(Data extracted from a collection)
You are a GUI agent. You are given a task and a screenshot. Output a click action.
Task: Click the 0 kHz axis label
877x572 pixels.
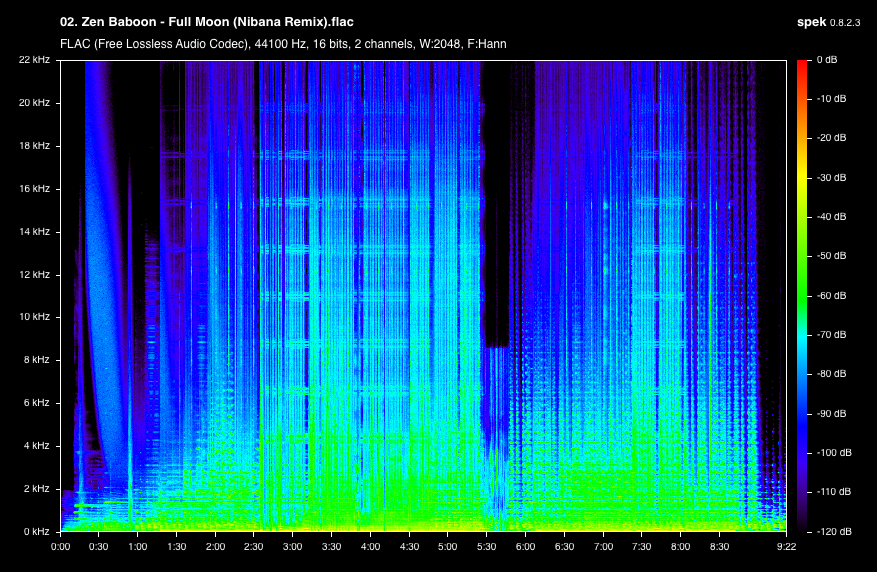(36, 531)
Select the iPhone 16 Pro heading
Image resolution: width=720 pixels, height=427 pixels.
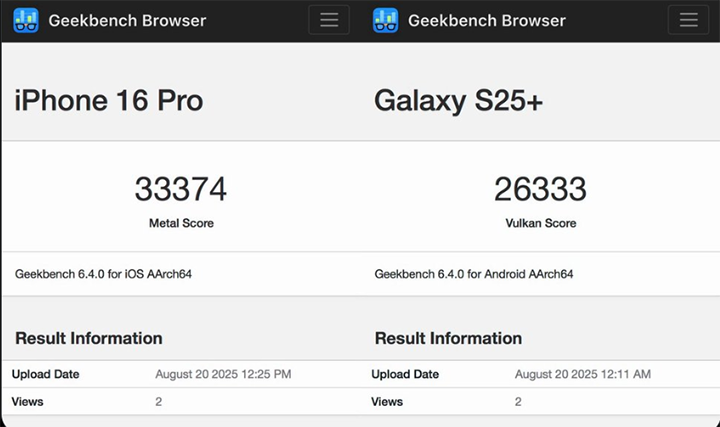coord(109,100)
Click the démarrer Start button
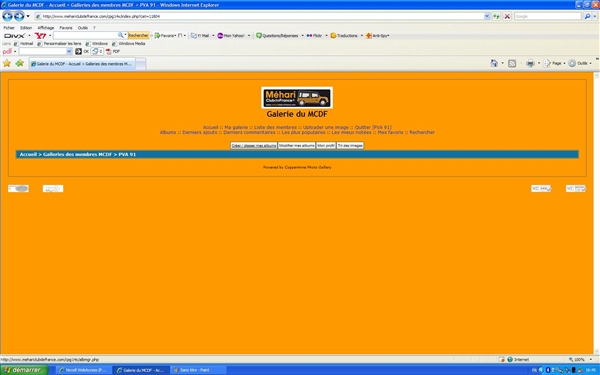Viewport: 600px width, 375px height. [x=24, y=370]
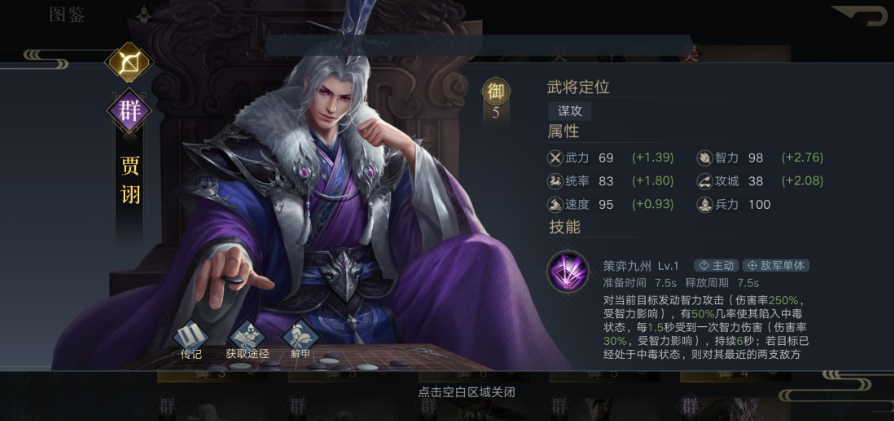The height and width of the screenshot is (421, 894).
Task: Select the 谋攻 positioning tag
Action: [x=570, y=111]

Requirement:
An exact copy of every entry above is required, without the pictures.

Your response:
You are a GUI agent. You are given a task and a screenshot. Output a click action.
Task: Click the 0 kHz axis label
877x572 pixels.
(36, 531)
Select the iPhone 16 Pro heading
Image resolution: width=720 pixels, height=427 pixels.
coord(109,100)
Click the démarrer Start button
Viewport: 600px width, 375px height. [x=24, y=370]
The height and width of the screenshot is (421, 894).
Task: Select the 谋攻 positioning tag
Action: [x=570, y=111]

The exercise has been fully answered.